### Exercise prompt
Set down every entry again exactly as it stands below.

******

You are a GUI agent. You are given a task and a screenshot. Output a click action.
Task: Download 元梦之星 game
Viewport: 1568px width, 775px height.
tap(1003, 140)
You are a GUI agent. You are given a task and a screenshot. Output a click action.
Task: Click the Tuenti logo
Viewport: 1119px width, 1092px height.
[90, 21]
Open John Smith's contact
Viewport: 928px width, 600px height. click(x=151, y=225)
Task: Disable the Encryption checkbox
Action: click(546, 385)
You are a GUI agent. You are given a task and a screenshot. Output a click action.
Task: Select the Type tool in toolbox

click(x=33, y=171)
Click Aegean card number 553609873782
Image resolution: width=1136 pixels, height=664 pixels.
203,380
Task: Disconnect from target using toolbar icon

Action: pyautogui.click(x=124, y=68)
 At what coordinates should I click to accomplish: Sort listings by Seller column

******

### Exercise response
You are a GUI agent. You are given a task and a screenshot. Output a click action.
Task: Download 元梦之星 game
Viewport: 1568px width, 775px height.
tap(1003, 140)
You are a GUI agent. You are given a task and a screenshot. Output a click action.
Task: Click the Tuenti logo
Viewport: 1119px width, 1092px height.
[90, 21]
Open John Smith's contact
Viewport: 928px width, 600px height. click(x=151, y=225)
Task: Disable the Encryption checkbox
Action: click(546, 385)
You are a GUI agent. You are given a task and a screenshot. Output a click action.
Task: Select the Type tool in toolbox

click(x=33, y=171)
Click Aegean card number 553609873782
Image resolution: width=1136 pixels, height=664 pixels.
203,380
Task: Disconnect from target using toolbar icon

Action: pyautogui.click(x=124, y=68)
 At what coordinates should I click to accomplish: Sort listings by Seller column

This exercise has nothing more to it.